The decorations that inspire moments of wonder like these are set to become even bigger after Minnesota’s Largest Candy Store made plans to move to a new location in three years.
The move comes after a new interchange on Highway 169 was planned that would remove the store’s access to the road, Wagner said. After trying and failing to lobby for the creation of a new frontage road to serve his store, Wagner said Scott County presented him with an offer: swap the land for a new, much larger parcel less than a mile away near the Jordan Taproom.
The move provides Wagner with the opportunity to expand, which he said he hasn’t been able to do since 2016. The current yellow barn at 20430 Johnson Memorial Drive measures some 27,000 square feet.
When asked what changes will come to the current store in the three years before the move, Wagner addressed the decorations first — there will be no new murals, although they may bring in new sculptures that can be moved to the new location.
Its emphasis on decorations and experience are what separate his store from other retail stores, Wagner said.
“Our family saw retail as being really boring,” Wagner said. “Just tipping up four huge concrete walls and putting a flat roof on it, and you walk in and it’s pallet racking and product. There’s just nothing there to engage, especially to engage the youngsters.”
Wagner said he joined the family business, which was founded by his father, in 2001. Around 2002, he started building decorations for the store as a way to both engage his passion for woodworking and craftsmanship and also bring more life to the store.
He started with smaller displays, he said, but they got good reactions. As he took on more responsibilities at the store, he had less time to create decorations. Now, artists from around the world create sculptures or fly in to paint murals for the store.
While he loves the current decorations, Wagner said he will be able to do even more at the new location.

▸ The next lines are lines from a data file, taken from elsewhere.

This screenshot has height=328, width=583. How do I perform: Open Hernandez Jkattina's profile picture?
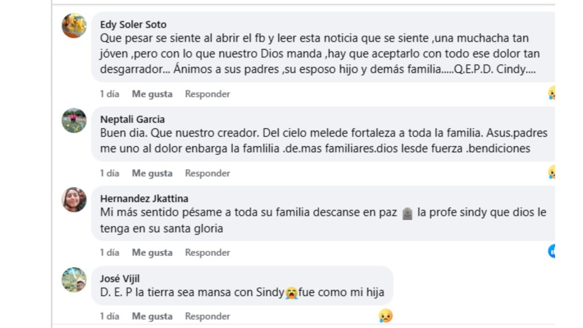[x=74, y=199]
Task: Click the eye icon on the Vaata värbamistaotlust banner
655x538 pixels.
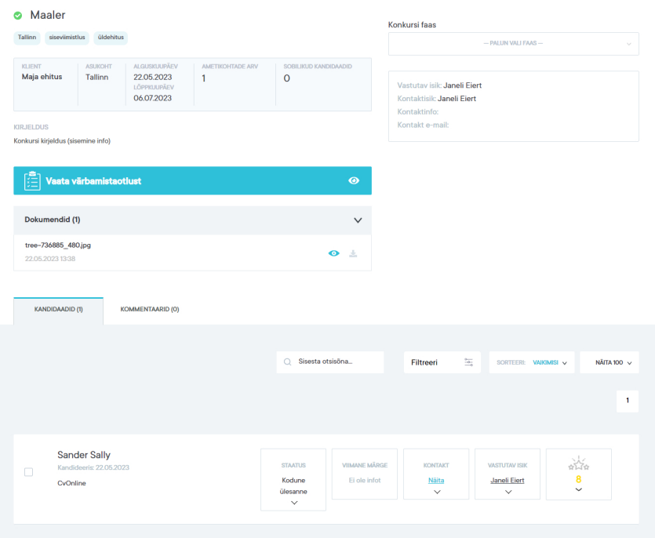Action: pyautogui.click(x=354, y=180)
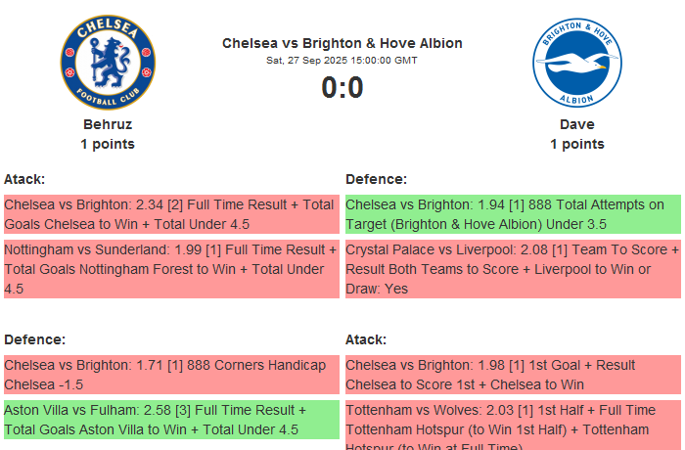Viewport: 685px width, 450px height.
Task: Select green Aston Villa vs Fulham bet
Action: click(x=170, y=420)
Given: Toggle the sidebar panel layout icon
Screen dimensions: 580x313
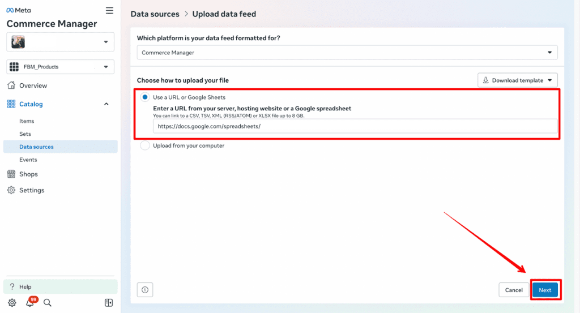Looking at the screenshot, I should [x=109, y=303].
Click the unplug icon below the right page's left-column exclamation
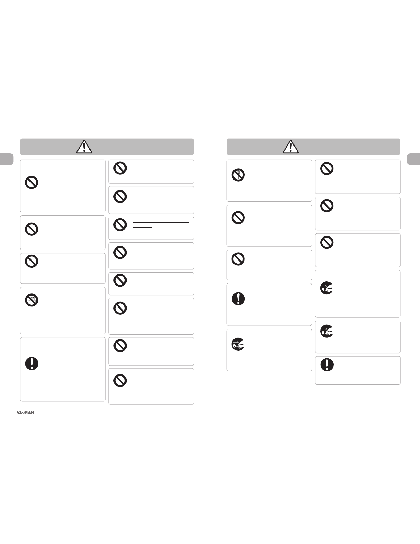 [x=238, y=344]
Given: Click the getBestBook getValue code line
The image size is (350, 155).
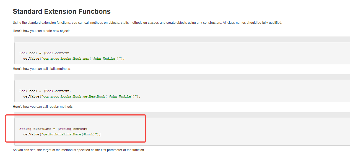Looking at the screenshot, I should tap(82, 96).
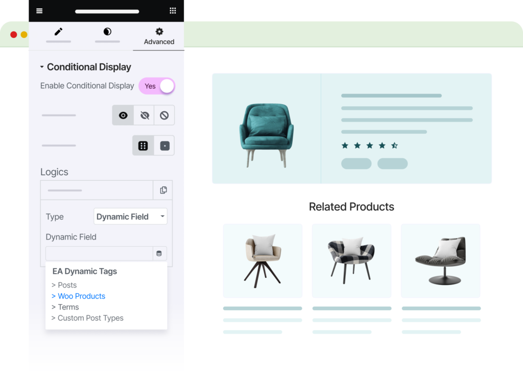This screenshot has height=376, width=523.
Task: Toggle Enable Conditional Display switch
Action: (x=157, y=86)
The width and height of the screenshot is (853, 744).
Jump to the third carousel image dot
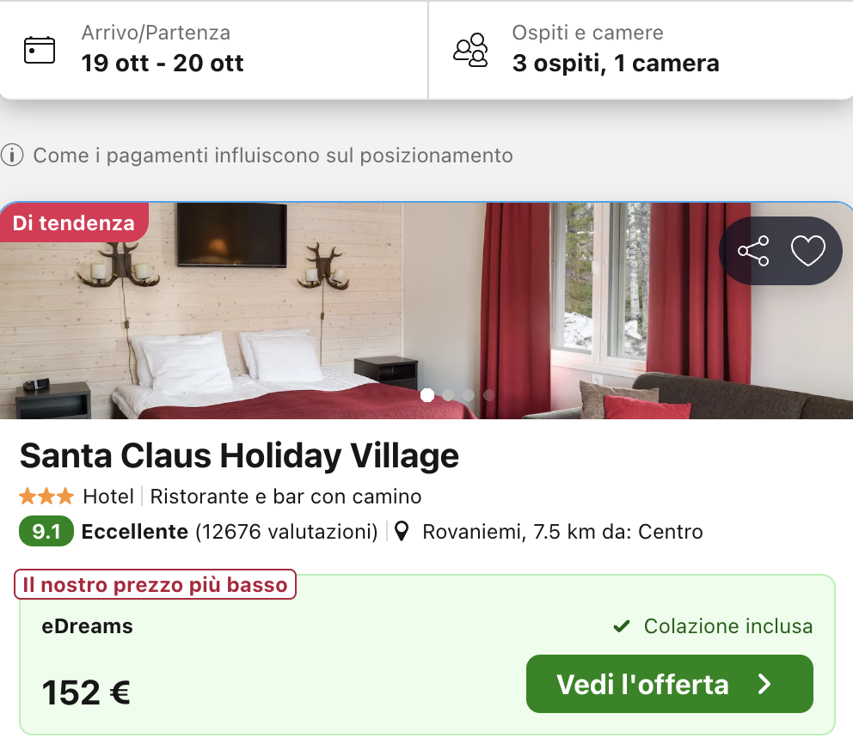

“What the new store will allow us to do is to have more of that, but in far greater [complexity],” Wagner said. “Where you can create a scene where we couldn’t with the limitations of vertical space.”
Wagner said he plans on making the building itself a spectacle in addition to the decorations inside.
“The design of the building is going to be eye candy from the road,” Wagner said. “We want to take the marketing of the store to be not just what we do inside the store, but also what we do on the outside of the store.”
The new store will be a classic yellow barn, which aren’t built often anymore, according to Wagner.
Beyond the decorations, inside and out, the store will also finally be able to increase product offerings, according to Wagner. The store has been trying new products and taking note of what customers like most, and those products will be brought to the new location.
Wagner said that the new store will also group similar products together and create new themed areas based on those groupings. For example, eastern Asian candy is very popular, he said, so he plans on creating a “little Chinatown” at the new location. He said he has more such themed areas planned, but is keeping them under wraps until they are revealed when the new location opens.
Beyond new decorations and new product offerings, Wagner said the store is also looking to take on a new title — world’s largest candy store.
“We are greatly confident that we will qualify as the world’s largest candy store,” Wagner said. “Certainly the largest store in the United States.”
While Wagner has big plans for the new location, its opening is still three years away. In the meantime, customers can still enjoy Minnesota’s Largest Candy Store, which is currently open to customers in a “soft open” state and officially opens for the season on May 1.